If your core temperature drops below 95° you will start to experience the early symptoms of hypothermia and frostbite. Even a mild case of hypothermia can affect your mental and physical abilities. It can dramatically affect a person’s ability to think clearly and get help. In the case of my patient once he got into his house he laid down on his couch and instead of calling 911 for help, fell asleep. Being aware of and watching for the early signs of hypothermia and frostbite (the early signs are called frost nip) when you are exposed to the cold for extended periods of time is vital. The early stages of frostbite include: Red and cold skin; skin can start to turn white or waxy looking but is still soft to the touch, sensations of prickling, numbness, tingling and/or stinging in the affected skin areas. In the early phases of hypothermia a person will feel cold, shiver and begin to develop a case of the “umbles” stumbles, bumbles, grumbles, and mumbles, or to be more specific mental confusion, incoordination and slurred speech and fatigue. These behaviors are a clear sign that cold has started to affect the individual’s body and brain.

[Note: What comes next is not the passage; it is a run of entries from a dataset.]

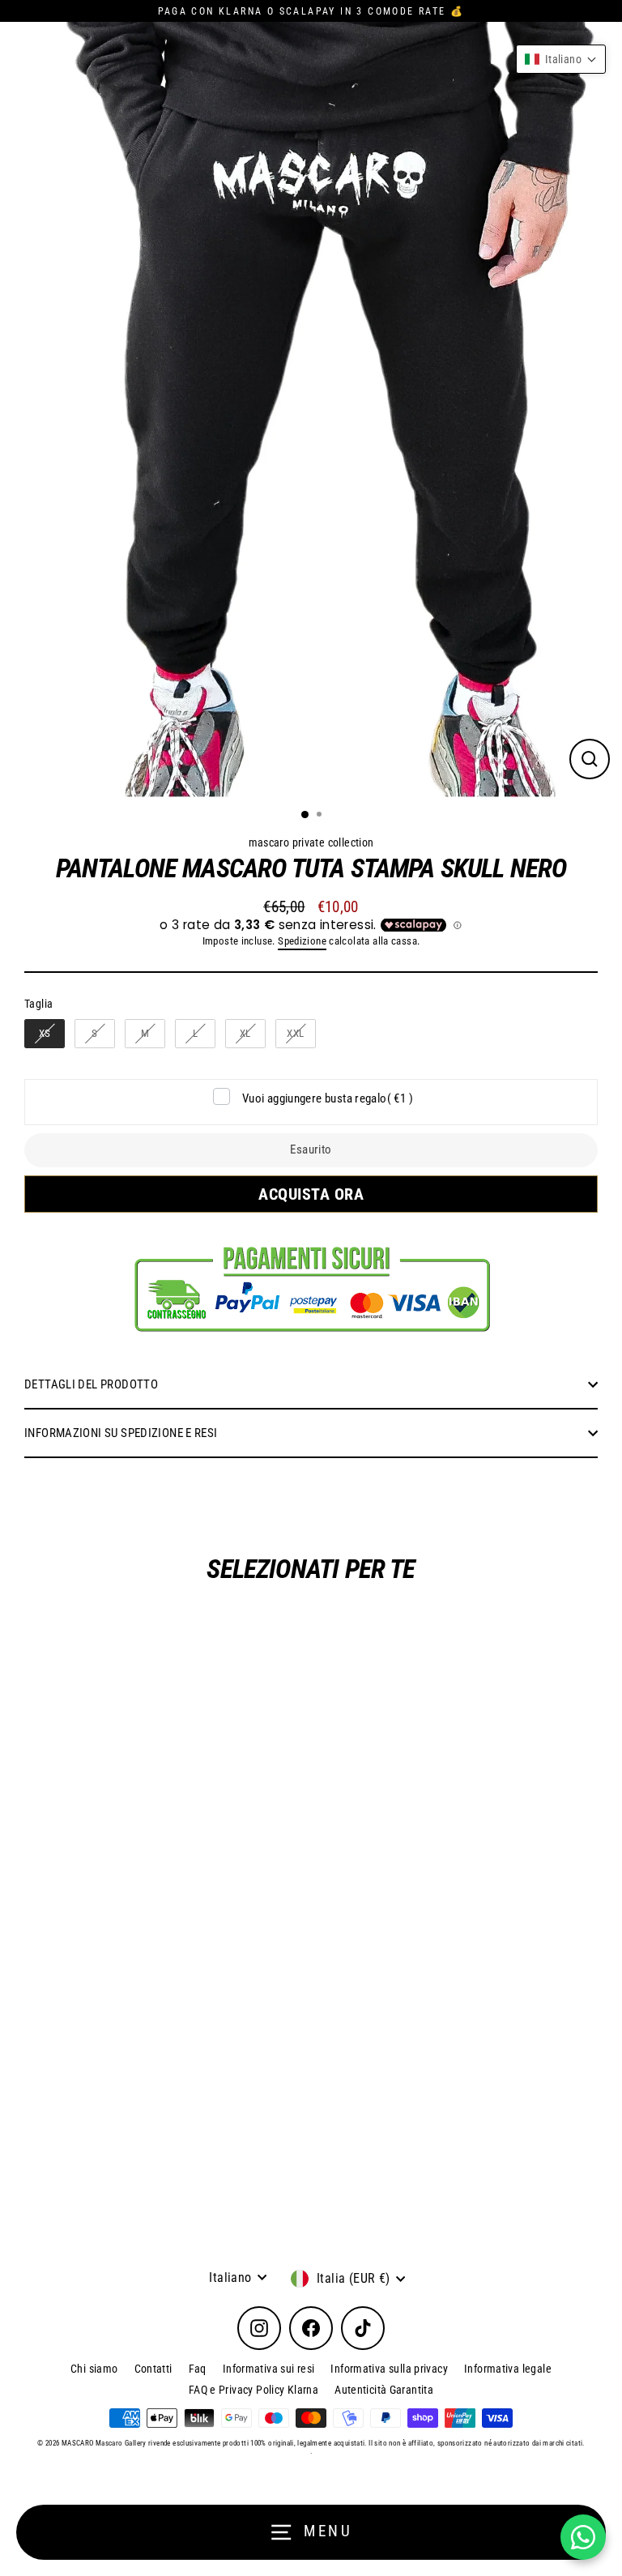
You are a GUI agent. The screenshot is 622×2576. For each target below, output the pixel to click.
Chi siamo (93, 2368)
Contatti (153, 2368)
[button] (561, 59)
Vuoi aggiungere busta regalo (327, 1098)
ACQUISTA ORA (307, 1194)
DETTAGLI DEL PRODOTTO (91, 1384)
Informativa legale (508, 2368)
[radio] (44, 1033)
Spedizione (302, 941)
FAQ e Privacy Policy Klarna (253, 2389)
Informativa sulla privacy (389, 2368)
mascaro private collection (311, 842)
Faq (198, 2368)
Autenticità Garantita (383, 2389)
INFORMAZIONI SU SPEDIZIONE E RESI (121, 1433)
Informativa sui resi (269, 2368)
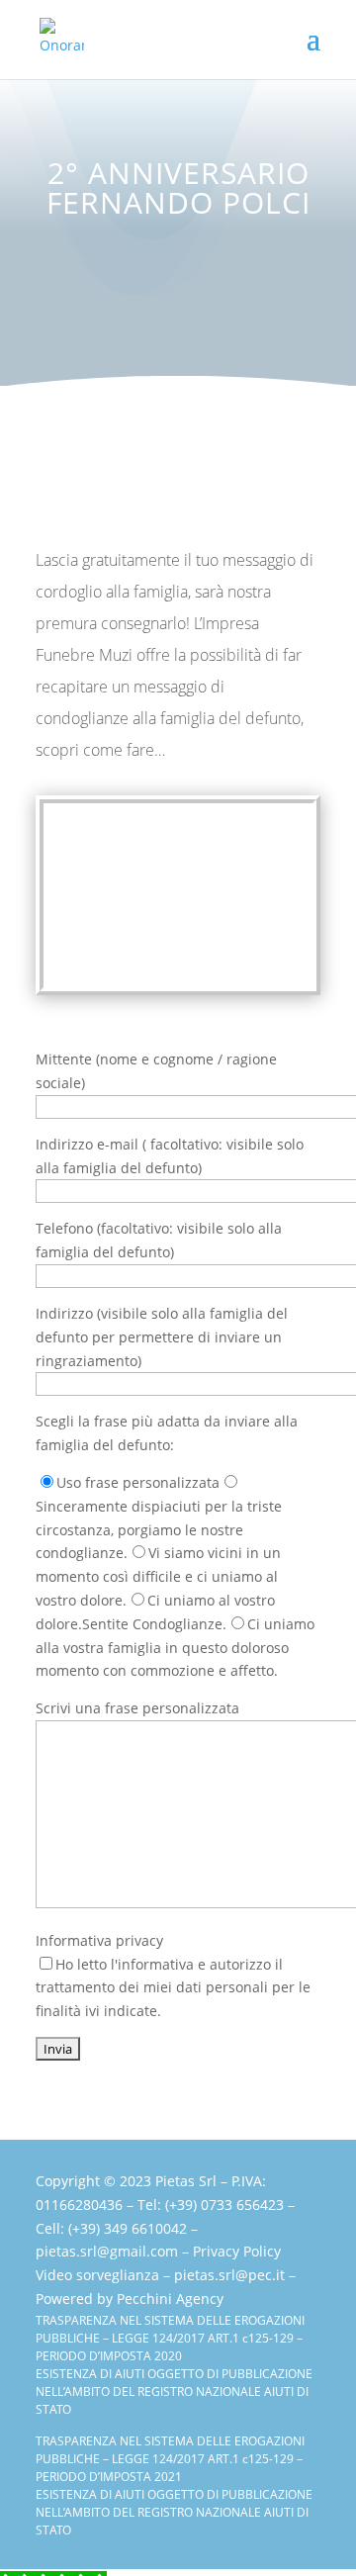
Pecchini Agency (170, 2298)
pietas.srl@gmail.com (107, 2251)
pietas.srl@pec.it (229, 2274)
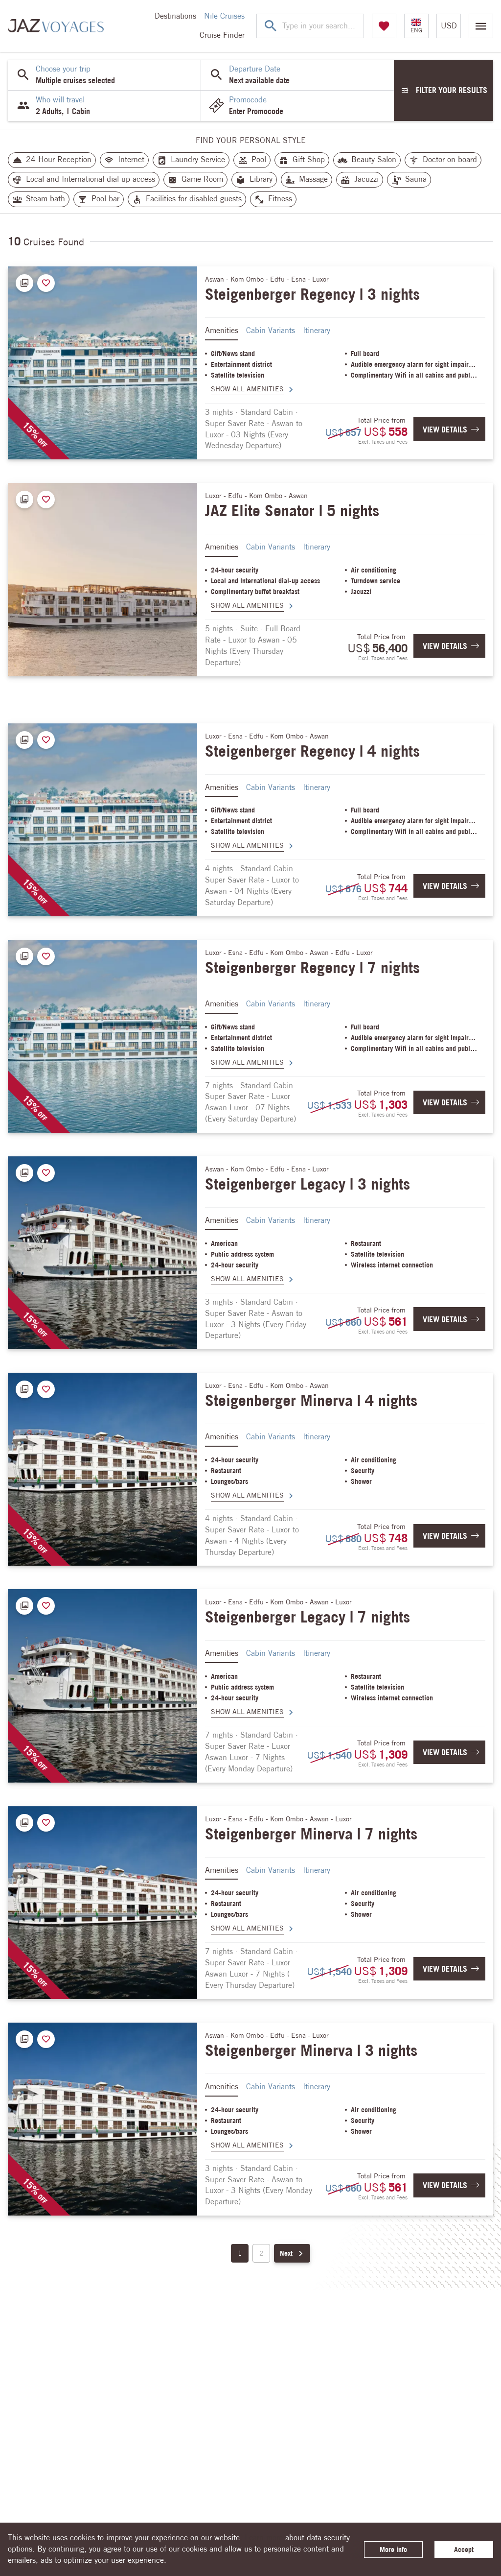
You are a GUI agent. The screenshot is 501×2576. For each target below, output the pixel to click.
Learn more (264, 2537)
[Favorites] (384, 26)
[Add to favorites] (46, 283)
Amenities (221, 330)
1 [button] (240, 2253)
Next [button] (286, 2253)
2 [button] (261, 2253)
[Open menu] (481, 26)
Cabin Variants (270, 330)
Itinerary (316, 330)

The elderly and small infants are at a greater risk of developing hypothermia and frostbite than the general population. Certain medical comorbidities also affect the body’s ability to self-regulate temperature and can put you at a greater risk for developing hypothermia or frostbite. Examples are an underactive thyroid (hypothyroidism), poor nutrition or anorexia nervosa, diabetes, stroke, severe arthritis, Parkinson's disease, trauma, and spinal cord injuries. Certain medications also do the same thing and increase the risk. Alcohol and drug use significantly increase the risk of hypothermia and frostbite as well as certain forms of mental illness.
If you notice any of these symptoms in yourself or others it is important to take action immediately. Obviously the first thing to do if possible is to get out of the cold. If that is not possible, add more layers of clothing, drink fluids or try eating carbohydrates and move around to warm up your core; running in place or flapping your arms, etc. Attempt to warm up any areas of skin exhibiting the early signs of frostbite with indirect heat, but do not rub them or place heat directly on them, instead put your hands in your arm pits for example or pull your scarf up to cover your nose. If this doesn’t work or causes more pain seek medical attention immediately. True frostbite needs medical attention. Rewarming frostbitten tissue can be extremely painful and cause even more damage if not done properly. If someone is exhibiting the signs of hypothermia they need medical attention immediately. Remember, hypothermia and frostbite are preventable -- if the temperature is below freezing (0°C), consider yourself at risk and take the proper precautions.